Among the training parameters of ALS, the most important ones are rank, lambda (regularization constant), and number of iterations. The train method of ALS we are going to use is defined as the following:
```python
class ALS(object):

    def train(cls, ratings, rank, iterations=5, lambda_=0.01, blocks=-1):
        # ...
        return MatrixFactorizationModel(sc, mod)
```
Ideally, we want to try a large number of combinations of parameters in order to find the best one but we won't for now. So let's train the model.

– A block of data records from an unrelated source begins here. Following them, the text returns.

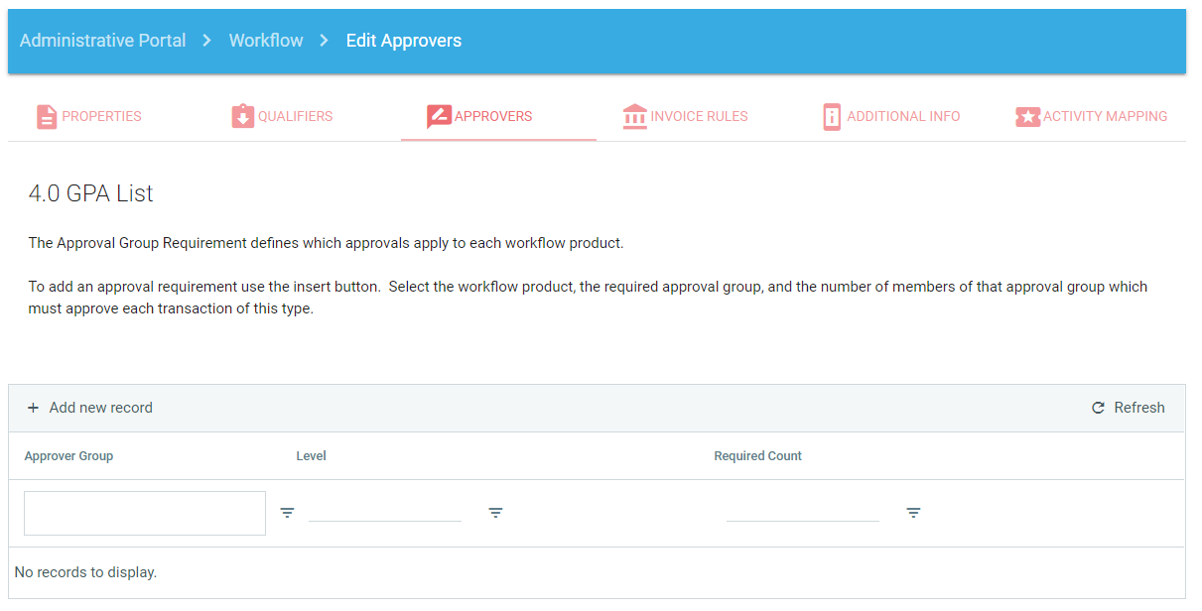Click the circular Refresh arrow icon
The image size is (1202, 611).
click(x=1098, y=408)
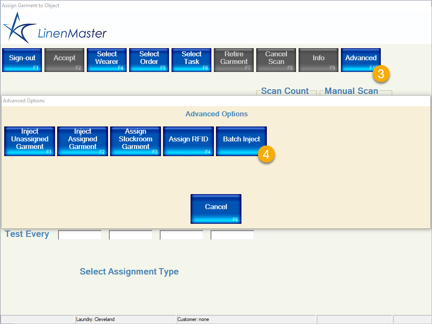The image size is (432, 324).
Task: Select Inject Unassigned Garment
Action: point(30,141)
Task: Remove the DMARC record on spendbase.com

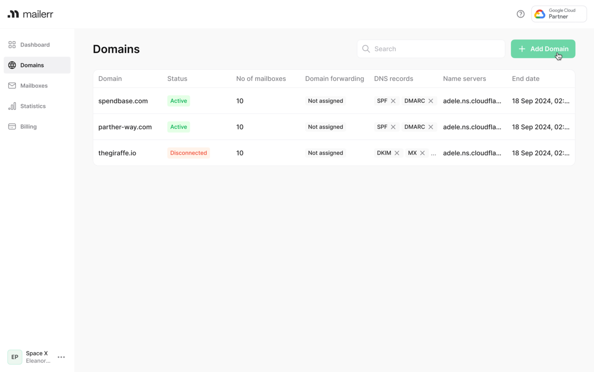Action: (x=431, y=101)
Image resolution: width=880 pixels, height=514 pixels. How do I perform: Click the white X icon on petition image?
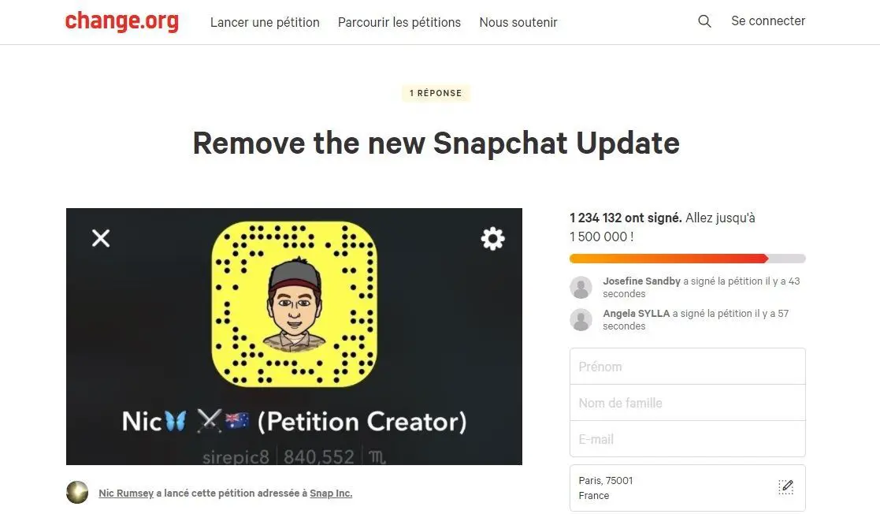click(x=101, y=238)
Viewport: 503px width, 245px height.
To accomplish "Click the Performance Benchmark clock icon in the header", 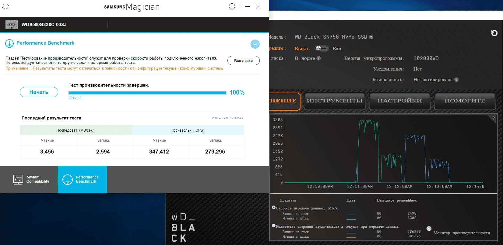I will pyautogui.click(x=9, y=43).
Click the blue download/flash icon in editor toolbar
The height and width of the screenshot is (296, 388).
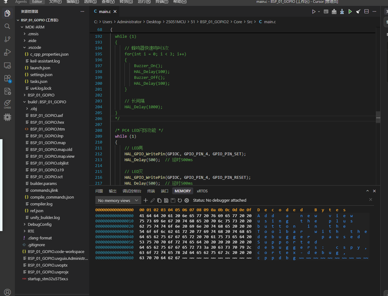pyautogui.click(x=342, y=11)

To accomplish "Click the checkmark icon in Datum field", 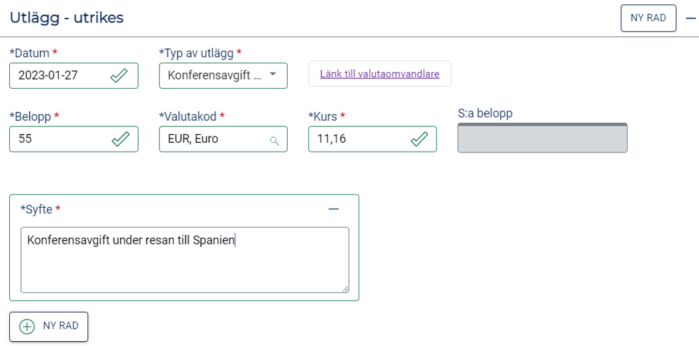I will [119, 75].
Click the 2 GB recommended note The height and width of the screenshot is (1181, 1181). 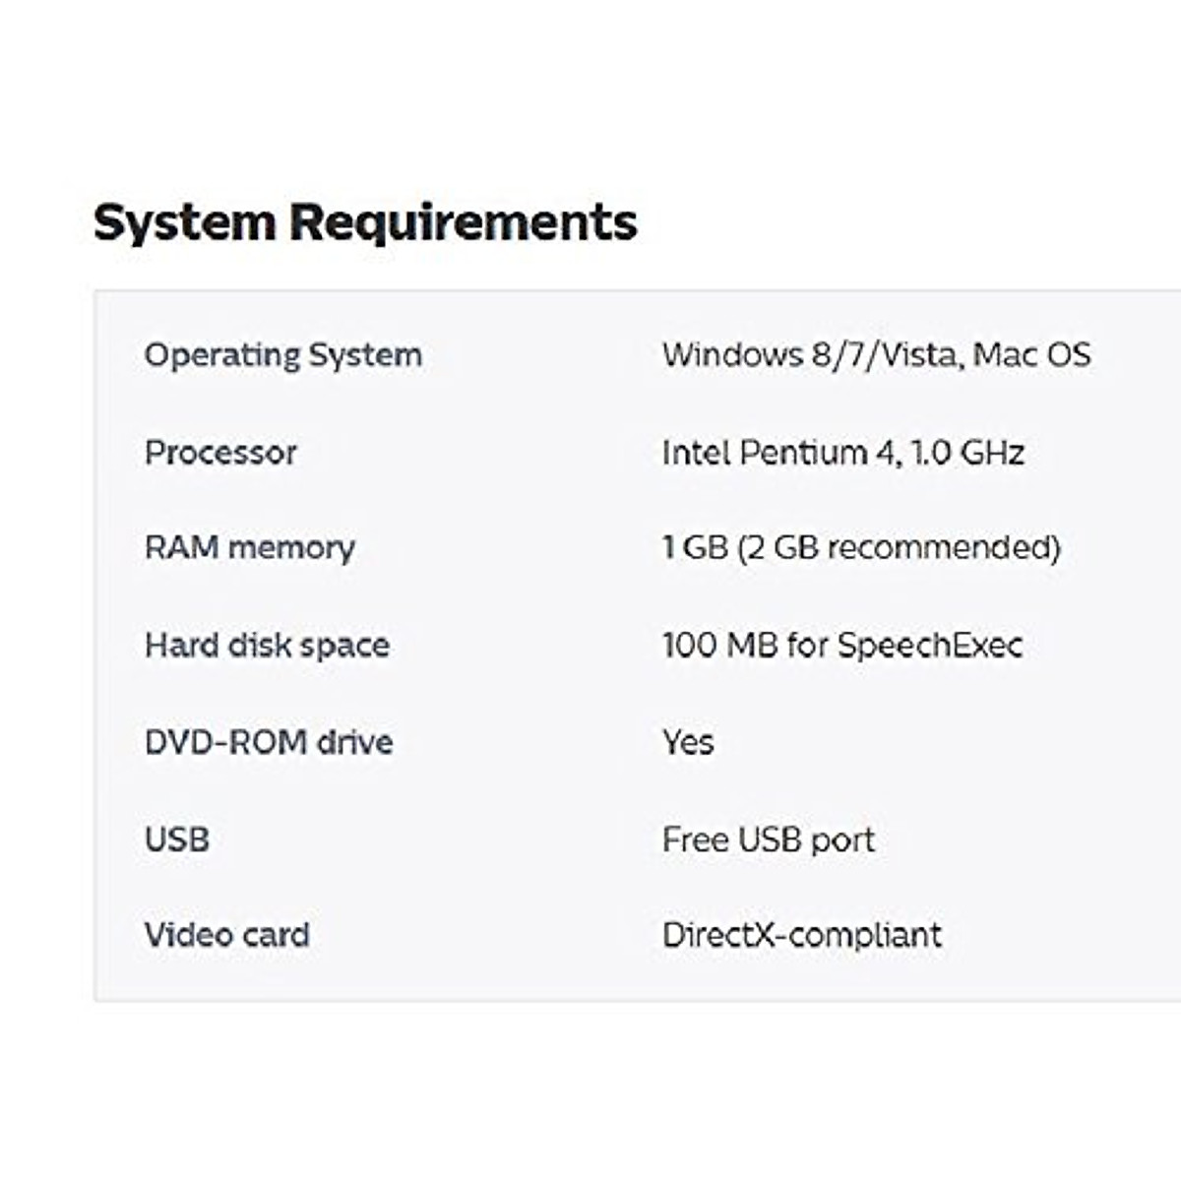point(899,548)
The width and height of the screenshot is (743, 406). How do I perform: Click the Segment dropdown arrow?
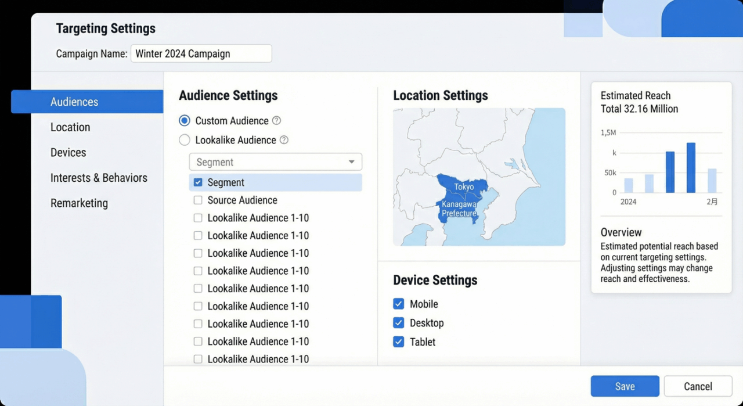click(352, 162)
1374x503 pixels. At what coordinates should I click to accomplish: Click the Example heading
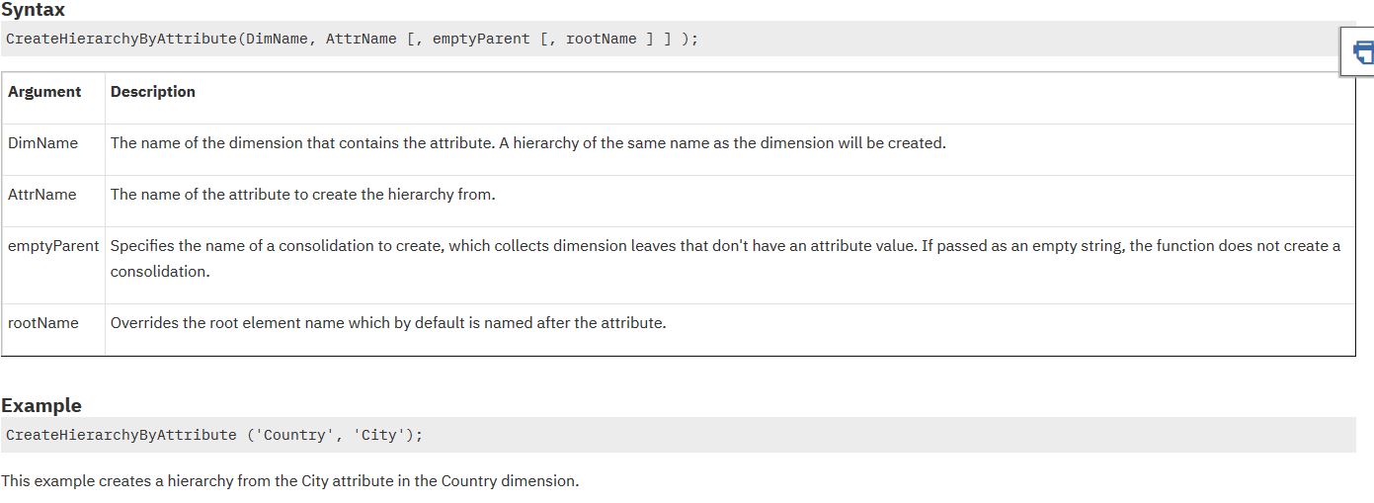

You can additional documentation at: http://spark.apache.org/docs/1.4.1/mllib-collaborative-filtering.html

In [38]:
from pyspark.mllib.recommendation import ALS

model = ALS.train(training, 2, 5, 0.01)

This kind of algorithm may take some time on a huge dataset...

Once the model is trained, we can apply it to the test set from which we remove the actual ratings (blind estimation). Then we join the predictions with the actual ratings and compute the difference.

In [40]:
predictions = model.predictAll(test.map(lambda x: (x[0], x[1])))
print "An example of prediction: ", predictions.first()
predictionsAndRatings = predictions \
    .map(lambda x: ((x[0], x[1]), x[2])) \
    .join(test.map(lambda x: ((x[0], x[1]), x[2])))
print "An example of predictions and ratings: ", predictionsAndRatings.first()

from operator import add
from math import sqrt
n = test.count()
testRMSE = sqrt(predictionsAndRatings.values().map(lambda x: (x[0] - x[1]) ** 2).reduce(add) / float(n))
print "RMSE = ", testRMSE

We can also use the **recommendProducts(user, nb)** method to recommand *nb* products (ie. movies) to a specific user.

In [42]:
model.recommendProducts(10,5)


##4. To continue your journey with Spark
### Comparing to a naive baseline
Does ALS output a non-trivial model? We can compare the evaluation result with a naive baseline model that only outputs the average rating (or you may try one that outputs the average rating per movie). Computing the baseline’s RMSE is straightforward:

In [44]:
meanRating = training.map(lambda x: x[2]).mean()
baselineRMSE = sqrt(test.map(lambda x: (meanRating - x[2]) ** 2).reduce(add) / n)
improvement = (baselineRMSE - testRMSE) / baselineRMSE * 100
print "The baseline RMSE is ", baselineRMSE, ", we improved it by ", improvement, "%"

### Automatic cross validation and parameters selection
To improve the performance of our model, we could:
- correct the ratings above 5 or under 0.5
- round to the nearest .5 or not
- select better parameters through automatic cross validation

### Confusion Matrix
It would be a good thing to build a confusion matrix to understand where our model is good and where it is bad, ie. a matrix 10x10 where the lines are the ratings, the columns are the predictions and each cell gives the number of predictions we made in each class (ie. 0.5, 1.0, 1.5, etc.) for each real rating. Thus, the matrix diagonal should ideally contain all the values. This matrix could also be plot as a heatmap through Matplotlib.

### DataFrames (SparkSQL)

Try to do exercices 4, 5, 6 through SQL thanks to Spark DataFrames. You'll have to define a schema and to use the **toDF()** method.